私の意見では、企業が優秀な学生をいち早く囲い込みたいという気持ちは理解できますが、現在の採用活動の青田買いのような早期化は、学生に十分な企業研究や自己分析の機会を与えているのか、という疑問も感じます。学生の約半数が本命企業を待っている状況は、早期の内定が必ずしも「満足のいく就職」に直結していない可能性を示唆していると言えるでしょう。

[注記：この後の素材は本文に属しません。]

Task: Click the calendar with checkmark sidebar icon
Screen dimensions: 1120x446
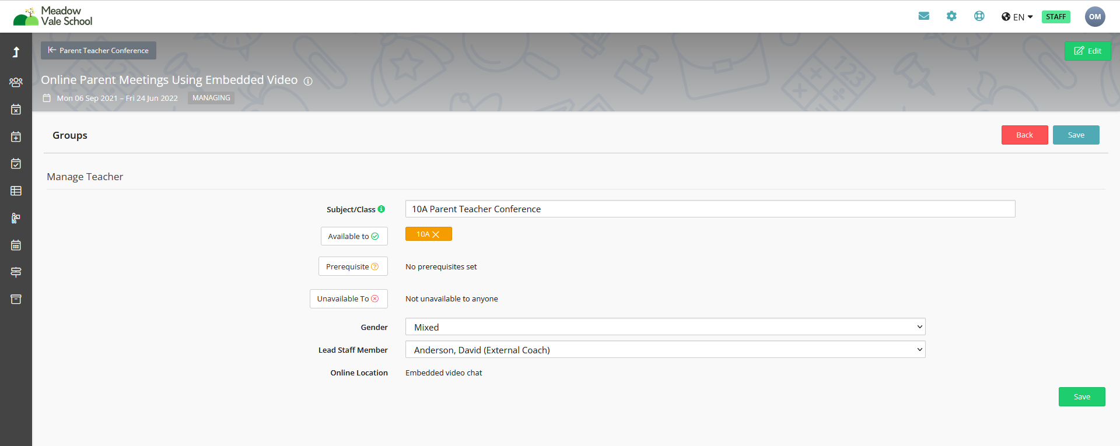Action: tap(16, 164)
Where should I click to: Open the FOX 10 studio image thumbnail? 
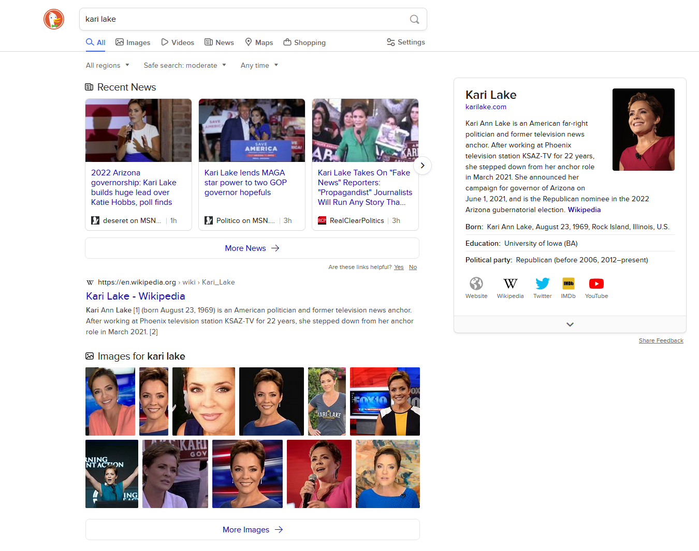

一方で、内定をまだ手にしていない学生の状況も気になるところです。「選考中の企業はあるが、内定が出るかわからない」と感じている学生が57%と大半を占めており、「近いうちに内定をもらえる見通しが立っている」と自信を持って答えられたのはわずか14%に留まりました。このことから、選考の早期化は一部の優秀層に内定が集中し、そうでない学生にとっては厳しい状況が続いていることも推察されます。就職活動の格差が生まれてしまわないよう、企業側には引き続き丁寧な採用活動を期待したいものです。